The album itself jumps between sections that are alternately almost entirely composed jazz or world music pieces, to more openly improvised tracks that situate themselves nicely over a structured rhythmic section, to parts that sound almost like free jazz.
On my first listen through of the album, I found that the work’s focus on returning to the music of the first track was interesting, but structurally predictable. Initially, I questioned the choice entirely on the aesthetics of the return, as I felt that in the return to the primary material, a more apparent change should have occurred. But as I worked through the thick of the middle sections on re-listens, I found that the return was satisfying, and after reading the liner notes to the album and other descriptions about the work by Mr. Rudolph, the structure also made conceptual sense.
From the composer himself:
“The idea of a sonic mandala came to me because of the circularity I heard, felt and understood in many music cultures. As pattern-based music orbits around and around it becomes a call. It’s a call to center into the collective state of the moment…”
“Contemplation of a mandala returns us from the illusion of individual existence into a way of living in resonance with the wholeness of nature. In music we can call this practice Sonic Mandala. In it we generate ostinatos of circularity that play in a synchronized sound weaving of space and motion…”

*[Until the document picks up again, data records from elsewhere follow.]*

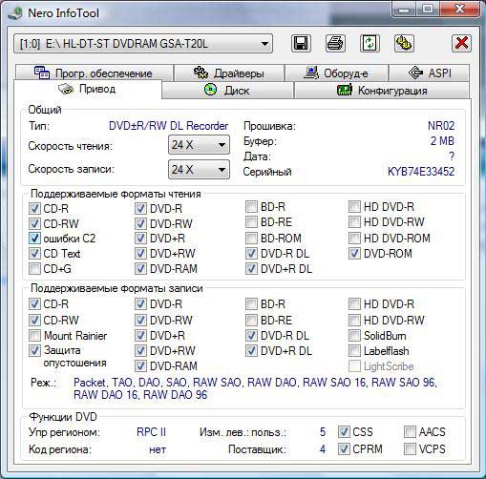The image size is (486, 479).
Task: Open the ASPI tab
Action: pos(429,73)
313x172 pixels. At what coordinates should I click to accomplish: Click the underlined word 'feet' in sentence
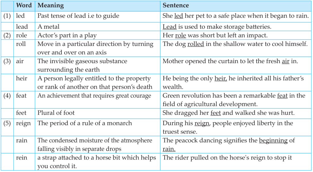click(215, 113)
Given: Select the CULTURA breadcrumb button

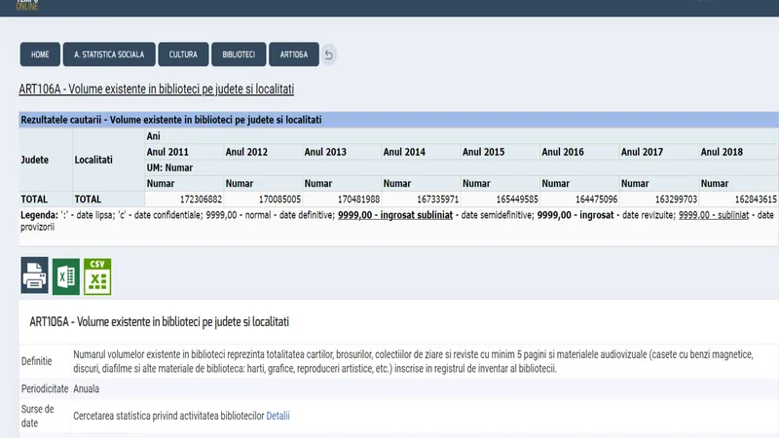Looking at the screenshot, I should (183, 55).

The aesthetic stasis of these two outer movements (and the extended, three track, central movement, Part VII) were what I found to be the most fascinating. The textural, sonic, color tracks that make up the body of the rest of album remind me more of the space-time music of indeterminate or totally serial composers, where moments in music act as objects to be considered and then related.
With these outer movements and Part VII, Mr. Rudolph got in touch with his rhetorical side, where a line develops, and the fantastic rhythmic section takes us along on a journey that our ears can sit in with relaxed pleasure.